An insightful reflection on approaches considered and implemented for remote assessment.
—Ingrid Rewitzky
Dirk Basson shares his journey of exploring relevant and effective assessment tools with online learning. He considers the underlying reasons for assessing our students and tackles some important issues.
What motivates students to learn? I think most University students have some innate curiosity for material if it is properly motivated. This curiosity is often satisfied when passively listening to lectures, but most educators know that this is not where true learning happens. True learning only happens when students start actively grappling with the concepts, techniques and problems of a course by themselves. Unfortunately a mild curiosity is not usually enough to drive students to spend the significant amount of energy required on such an activity, especially if they are under pressure to do this for many modules at the same time. Students end up being motivated more by the looming assessments than the learning activities or the material itself, especially as the semester reaches its end. Therefore assessments need to be carefully designed to encourage the kind of learning we want to see in our students.
With the move to teaching online in March 2020 due to the Covid19 pandemic, there was an opportunity for us to rethink our assessment strategies. In addition, we had to keep in mind the unusual circumstances under which students would be writing the assessments. I would like to share some of the ideas I used and some reflections on how they turned out.
Here are a few considerations influencing my decisions:
 There is no way of effectively preventing students from using course materials, so they may as well be allowed for everyone during assessments.
 Some students may have more difficulty with connectivity, either due to connectivity in their area or load shedding. Therefore I do not want to be very strict with time limits.
 If an assessment is “openbook” and has a generous timelimit, then the questions necessarily have to assess higher order outcomes, as set out for example in Bloom’s Taxonomy.
 Since students have access to notes, I needed to adapt my philosophical approach to assessment a bit. Instead of determining if students can do a set list of typical problems, I wanted to create an opportunity in which students could showcase what they have learned.

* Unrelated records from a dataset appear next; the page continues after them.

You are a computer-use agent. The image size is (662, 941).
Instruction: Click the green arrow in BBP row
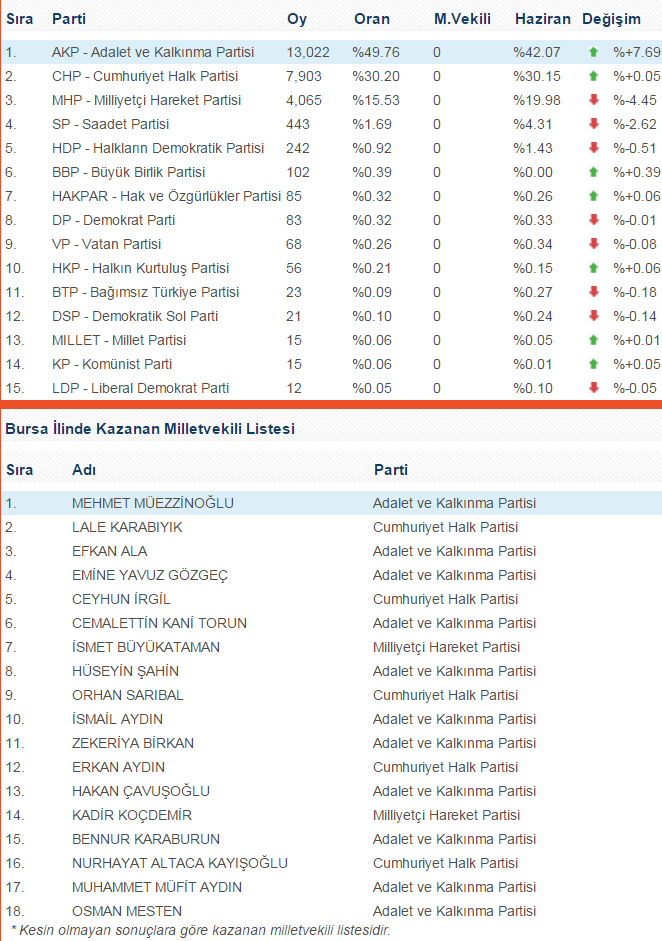(593, 172)
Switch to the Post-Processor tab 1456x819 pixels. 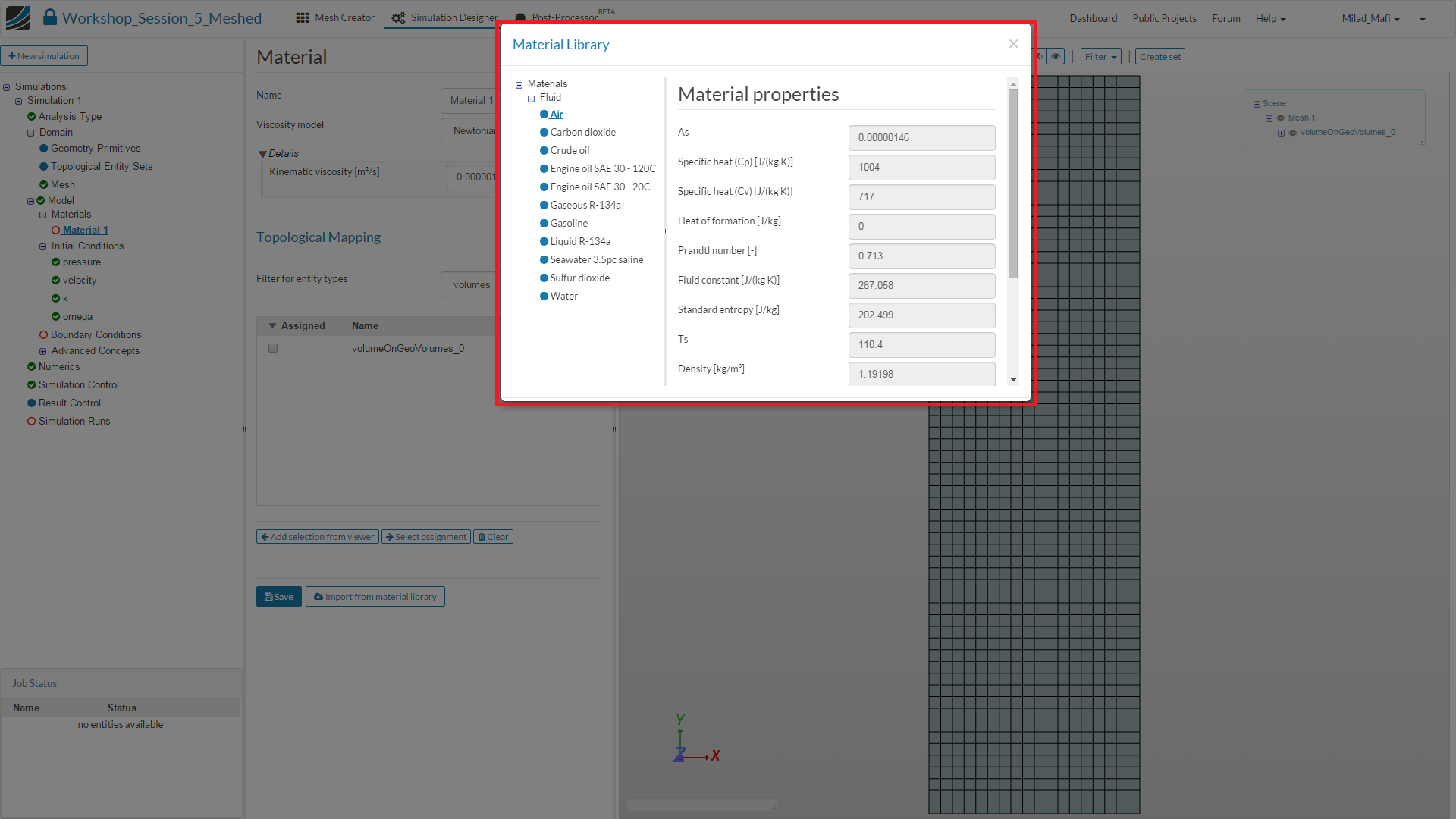[563, 17]
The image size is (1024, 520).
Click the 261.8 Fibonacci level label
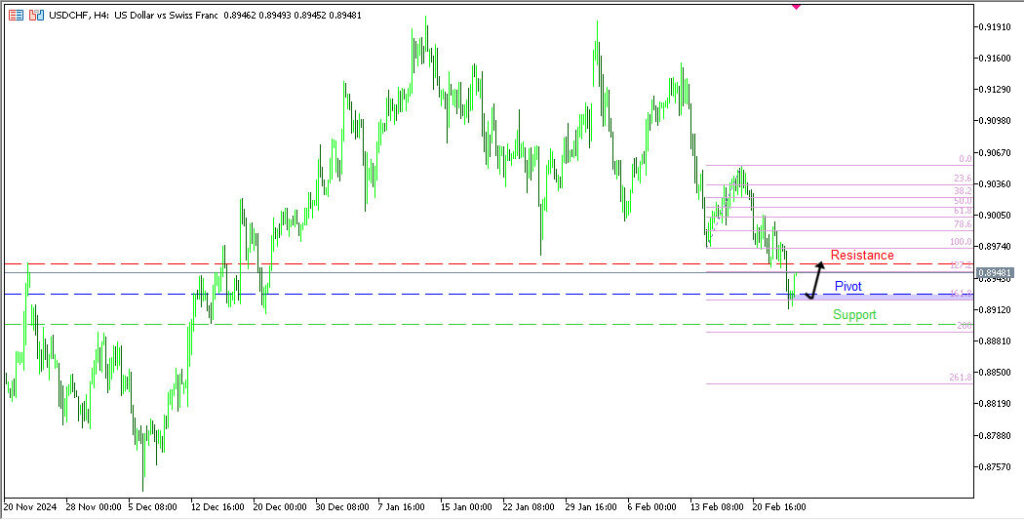point(959,378)

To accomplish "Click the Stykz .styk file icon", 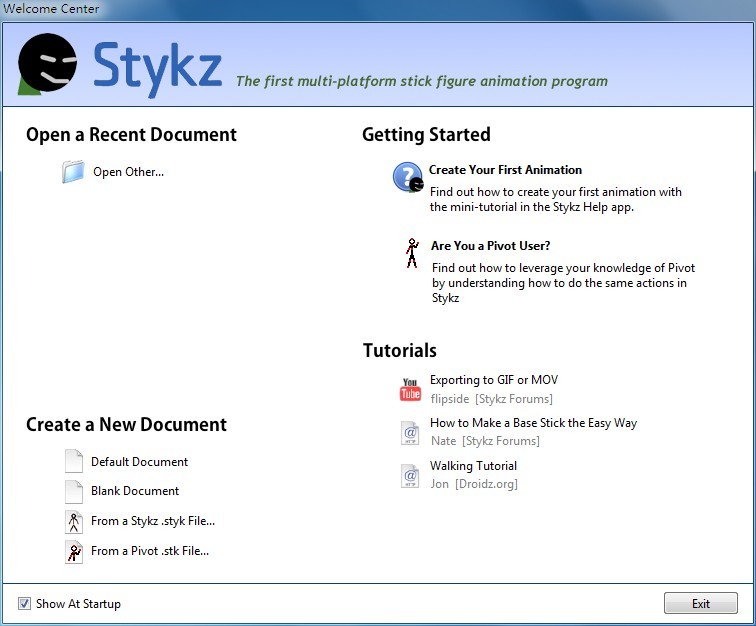I will pos(74,521).
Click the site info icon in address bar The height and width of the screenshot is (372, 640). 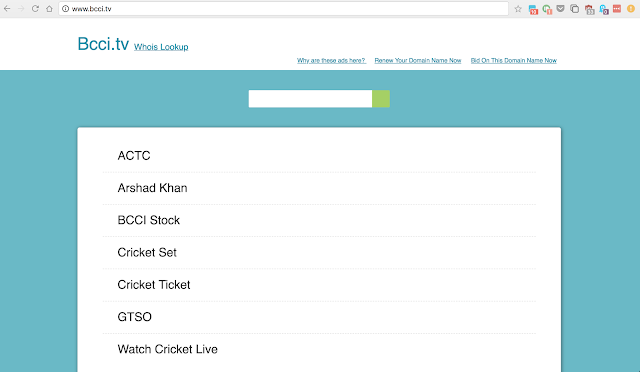click(x=65, y=9)
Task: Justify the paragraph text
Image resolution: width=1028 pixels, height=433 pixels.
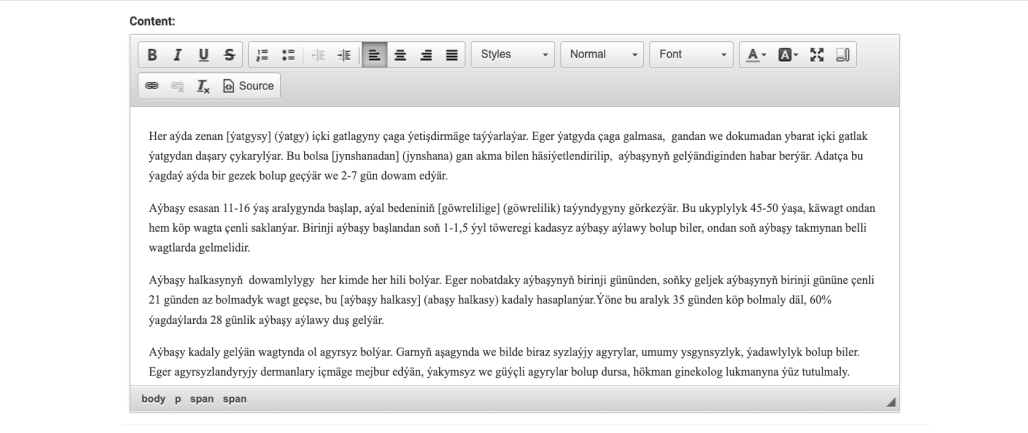Action: [x=451, y=55]
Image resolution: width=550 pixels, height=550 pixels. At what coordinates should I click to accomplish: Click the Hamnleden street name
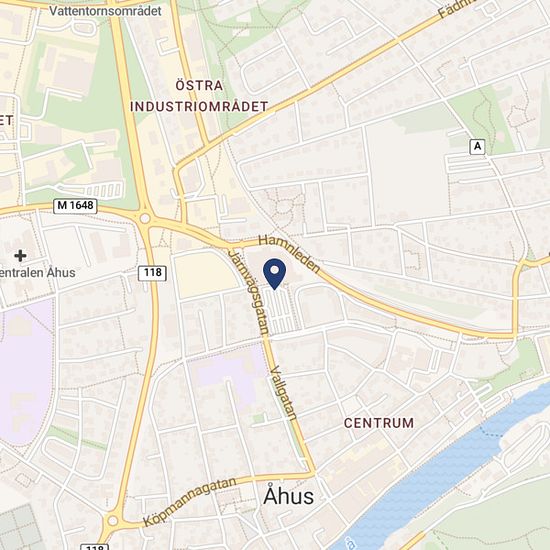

I should mention that these points are not necessarily universally true. For example, in other departments, it has been shown that an honour system is reasonably effective if students are not allowed to use course materials during assessments and timed exams are possible in practice if there are some regulations in place in case of connectivity problems.
 A short quiz assessing the computational skills that are listed as outcomes for the course.
 A concept map and reflection. This assessment was designed to give students the opportunity to showcase what they have learned during the semester. I asked the students to give an impression of:
 the topics that they found to be clearer at the end of the semester than at the start;
 the topics they were still uncertain about;
 connections they made between the material and other courses;
 and relevant things they learned by themselves outside the formal structure of the course, for example from YouTube videos.
This kind of assessment is very individual by its nature and very little is gained from looking at what someone else did. It has the added benefit for the educator that you get an insight into what students really think, what they tend to struggle with, and what kind of connections they used to make sense of concepts. This kind of feedback can be very useful in future teaching!
 A final exam (and a similar assessment opportunity, to give students an idea of what the exam would look like). In this exam I did not want students to do too many calculations – any important calculations were covered in the quiz. I used the following types of problems:
 True or False problems to check students’ understanding of the concepts. (Students were required to give a quick explanation for their answer).
 One question asked students to recognize the vector space
\[ V = \{ (x_1,x_2,x_3)\in\mathbb{R}^3 \mid x_1+x_2+x_3=0\} \]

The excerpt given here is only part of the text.